Method of Making MMC Material of the Present Invention

A base alloy of commercially available AA359 (obtained from Eck Industries, USA or Duralcan, Canada), having the composition defined in Table 1, is melted to a liquid state before being premixed with silicon (or silicon carbide) by conventional pre-mixing processes. Additional materials (such as, silicon (or silicon carbide) and nickel coated graphite particles (i.e. the MMC mixture)) are floated in the molten mixture. The mixture is then stirred using a graphite impeller until homogenous. The material is then left to harden. Once hardened, the ingot is melted and cast. Once the casting process is complete, the top or outer layer of the resulting MMC material is cleaned off by grinding and/or polishing, such that the MMC mixture is exposed at the surface of the material.

Method of Making an Engine Component from the MMC Material of the Present Invention

Metal matrix composite articles according to the present invention can be cast, optionally with inserts to obtain the required form of the component, using techniques known in the art (e.g. gravity casting, die casting and squeeze casting).

Fatigue Tests

High-cycle fatigue tests were carried out for a MMC material according to the present invention. Results from these fatigue tests are presented in FIG. 11 in the form of an S-N curve.

The fatigue specimens were tested in accordance with ASTM specification E716 standard, for spectrochemical analysis for alloys. The fatigue testing was done with 28 ingots of an MMC according to the present invention at ambient, 90, 120, 250, 400 and 500° C. The tests were carried out in accordance with engineering standards. Further R=−1 fatigue testing at 250° C. and 400° C., at stress levels up to 8,000 PSI, were also carried out. As demonstrated in FIG. 11, there were no failures at either temperature or any stress levels below 8,000 PSI at less than 10,000,000 cycles.

Claims

1-64. (canceled)

65. A Metal Matrix Composite (MMC) material for an engine component, comprising aluminium-based matrix of an aluminium-based alloy and unavoidable impurities and the matrix including 10 to 35% by weight silicon carbide and wherein the composite includes 1 to 15% by weight of nickel coated graphite.

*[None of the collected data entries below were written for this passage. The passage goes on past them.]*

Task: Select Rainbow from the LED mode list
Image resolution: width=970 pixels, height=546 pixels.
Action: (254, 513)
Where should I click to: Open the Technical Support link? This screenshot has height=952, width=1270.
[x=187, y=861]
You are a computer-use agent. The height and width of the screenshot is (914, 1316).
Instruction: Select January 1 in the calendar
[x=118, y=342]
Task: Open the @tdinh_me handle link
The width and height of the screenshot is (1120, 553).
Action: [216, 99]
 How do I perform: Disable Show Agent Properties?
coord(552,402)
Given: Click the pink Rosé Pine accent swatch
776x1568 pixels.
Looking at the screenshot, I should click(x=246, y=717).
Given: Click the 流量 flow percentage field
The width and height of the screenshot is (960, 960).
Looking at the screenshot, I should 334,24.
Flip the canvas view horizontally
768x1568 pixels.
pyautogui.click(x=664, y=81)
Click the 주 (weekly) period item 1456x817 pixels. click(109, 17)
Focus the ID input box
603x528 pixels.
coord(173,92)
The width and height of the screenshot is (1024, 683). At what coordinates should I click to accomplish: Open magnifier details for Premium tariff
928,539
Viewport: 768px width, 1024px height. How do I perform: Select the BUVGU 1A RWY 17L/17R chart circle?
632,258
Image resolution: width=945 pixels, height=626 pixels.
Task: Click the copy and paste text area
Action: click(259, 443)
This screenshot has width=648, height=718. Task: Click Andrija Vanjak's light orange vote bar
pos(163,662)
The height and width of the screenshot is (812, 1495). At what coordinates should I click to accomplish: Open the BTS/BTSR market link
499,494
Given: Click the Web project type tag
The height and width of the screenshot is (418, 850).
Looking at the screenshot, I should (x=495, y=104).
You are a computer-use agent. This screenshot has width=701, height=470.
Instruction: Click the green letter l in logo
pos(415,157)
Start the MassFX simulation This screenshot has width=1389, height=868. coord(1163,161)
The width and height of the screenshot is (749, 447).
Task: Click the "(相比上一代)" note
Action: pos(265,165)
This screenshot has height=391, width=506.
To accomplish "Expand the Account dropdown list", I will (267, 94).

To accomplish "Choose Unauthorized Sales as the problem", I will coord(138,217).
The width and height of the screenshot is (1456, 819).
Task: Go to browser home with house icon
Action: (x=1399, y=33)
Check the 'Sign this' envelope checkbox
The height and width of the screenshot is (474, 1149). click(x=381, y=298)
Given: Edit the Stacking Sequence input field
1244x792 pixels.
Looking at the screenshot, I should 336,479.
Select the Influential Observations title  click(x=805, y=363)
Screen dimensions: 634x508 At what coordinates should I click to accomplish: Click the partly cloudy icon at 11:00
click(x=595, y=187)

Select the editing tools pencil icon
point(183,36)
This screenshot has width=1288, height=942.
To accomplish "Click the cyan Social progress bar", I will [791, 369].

66. The MMC material of claim 65, wherein the quantity of silicon carbide in the aluminium-based matrix is 15 to 30% by weight thereof.

67. The MMC material of claim 65, wherein the quantity of nickel coated graphite in the matrix is 1 to 10% by weight thereof.

68. The MMC material of claim 65 wherein the quantity of nickel coated graphite is 5 to 7.5% by weight thereof.

69. The MMC material of claim 65 further comprising 0.2 to 3% by weight magnesium.

70. The MMC material of claim 65 further comprising 0.18 to 0.22% by weight scandium.

71. The MMC material of claim 65 further comprising iron as a flow enhancer.

72. The MMC material of claim 71 wherein the iron is cast iron.

73. The MMC material of claim 71 wherein the amount of flow enhancer is not greater than 5% by weight of the composite.

74. The MMC material of claim 65, wherein the matrix includes silicon in an amount of 9 to 20% by weight thereof.

75. The MMC material of claim 74, wherein the amount of silicon in the matrix is 9 to 15% by weight thereof.

76. The MMC material of claim 74 wherein the engine component is a rotary engine rotor.

77. The MMC material of claim 70 wherein the engine component is a rotary engine shaft.

78. The MMC material of claim 70 wherein the engine component is a rotary engine rotor chamber housing or housing assembly.

79. The MMC material of claim 65 wherein the engine component is a rotary engine component selected from the list of a rotary engine rotor chamber housing or housing assembly, a rotary engine rotor, a piston, a side plate, a shaft, a cylinder liner, a cylinder head, a cylinder block, an engine manifold, a crank shaft, a cam shaft, a drive shaft, an eccentric shaft of a rotary engine and a valve.